The welfare of the animal is clearly weakened. The walrus is not getting enough rest and the professionals we are in dialogue with believe she is stressed, Nadia Jdaini, senior communications adviser at the Directorate of Fisheries, said in the statement.

She said that we are investigating further measures, where euthanasia could be a real alternative.

The walrus has been an object of curiosity in Norway this summer as she swims from harbor to harbor along the country's jagged coastline, feeding and resting on small boats that she often damages with her weight, to the frustration of owners and the amusement of onlookers.

Walruses are a protected species in Norway, and the Directorate of Fisheries previously said that Euthanasia was out of the question. The directorate said that Freya's celebrity status is raising fears for her safety as well as for members of the public who get too close to her, and that it had informed police about incidents where people tried to swim up to the walrus.

The biggest fear is that people could get hurt, Jdaini said.

Norway's Institute of Marine Research, whose scientists had been consulting with authorities on Freya's welfare, warned that relocating her to a more private space could be risky.

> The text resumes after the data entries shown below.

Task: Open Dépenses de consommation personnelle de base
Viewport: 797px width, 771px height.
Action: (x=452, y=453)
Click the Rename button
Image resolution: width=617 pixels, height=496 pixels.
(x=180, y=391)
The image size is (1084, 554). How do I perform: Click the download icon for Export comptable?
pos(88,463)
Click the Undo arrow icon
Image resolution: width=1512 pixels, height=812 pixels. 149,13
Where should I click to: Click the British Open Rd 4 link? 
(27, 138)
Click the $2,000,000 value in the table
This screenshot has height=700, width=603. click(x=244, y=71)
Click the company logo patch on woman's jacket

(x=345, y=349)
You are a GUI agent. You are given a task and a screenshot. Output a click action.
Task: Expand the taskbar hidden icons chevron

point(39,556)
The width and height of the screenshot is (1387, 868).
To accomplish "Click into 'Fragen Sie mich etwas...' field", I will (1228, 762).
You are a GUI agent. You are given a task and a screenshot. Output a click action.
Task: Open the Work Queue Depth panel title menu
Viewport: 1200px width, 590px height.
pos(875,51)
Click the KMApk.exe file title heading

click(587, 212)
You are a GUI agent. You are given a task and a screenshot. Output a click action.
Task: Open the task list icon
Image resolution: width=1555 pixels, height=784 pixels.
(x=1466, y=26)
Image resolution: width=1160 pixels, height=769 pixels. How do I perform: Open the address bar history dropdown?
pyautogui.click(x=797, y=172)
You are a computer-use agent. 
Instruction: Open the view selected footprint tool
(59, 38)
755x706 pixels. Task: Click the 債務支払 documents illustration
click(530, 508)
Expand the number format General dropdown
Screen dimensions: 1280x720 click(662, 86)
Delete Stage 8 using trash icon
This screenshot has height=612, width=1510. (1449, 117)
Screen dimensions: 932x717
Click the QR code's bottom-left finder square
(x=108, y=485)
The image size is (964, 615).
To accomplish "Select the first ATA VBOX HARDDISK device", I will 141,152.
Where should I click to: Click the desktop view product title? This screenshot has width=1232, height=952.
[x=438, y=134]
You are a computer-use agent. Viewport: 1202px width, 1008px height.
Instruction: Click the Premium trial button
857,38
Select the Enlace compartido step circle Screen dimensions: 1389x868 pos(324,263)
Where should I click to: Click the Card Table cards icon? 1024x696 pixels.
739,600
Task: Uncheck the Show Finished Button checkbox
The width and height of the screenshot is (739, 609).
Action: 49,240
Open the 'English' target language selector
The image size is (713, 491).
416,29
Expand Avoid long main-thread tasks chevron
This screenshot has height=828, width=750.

Walruses are not commonly seen south of the Arctic Circle, but scientists believe Freya may have travelled from Norway's northern archipelago of Svalbard to feed on a species of invasive Pacific oyster found in coastal areas of northern Europe. The sightings of Freya have been documented online from as early as 2019.

Freya s small tusks mark her as a young walrus, and a white scar on her right nostril and previous injury on her flipper help distinguish her from other members of her species that have undertaken similar tours in the past few years.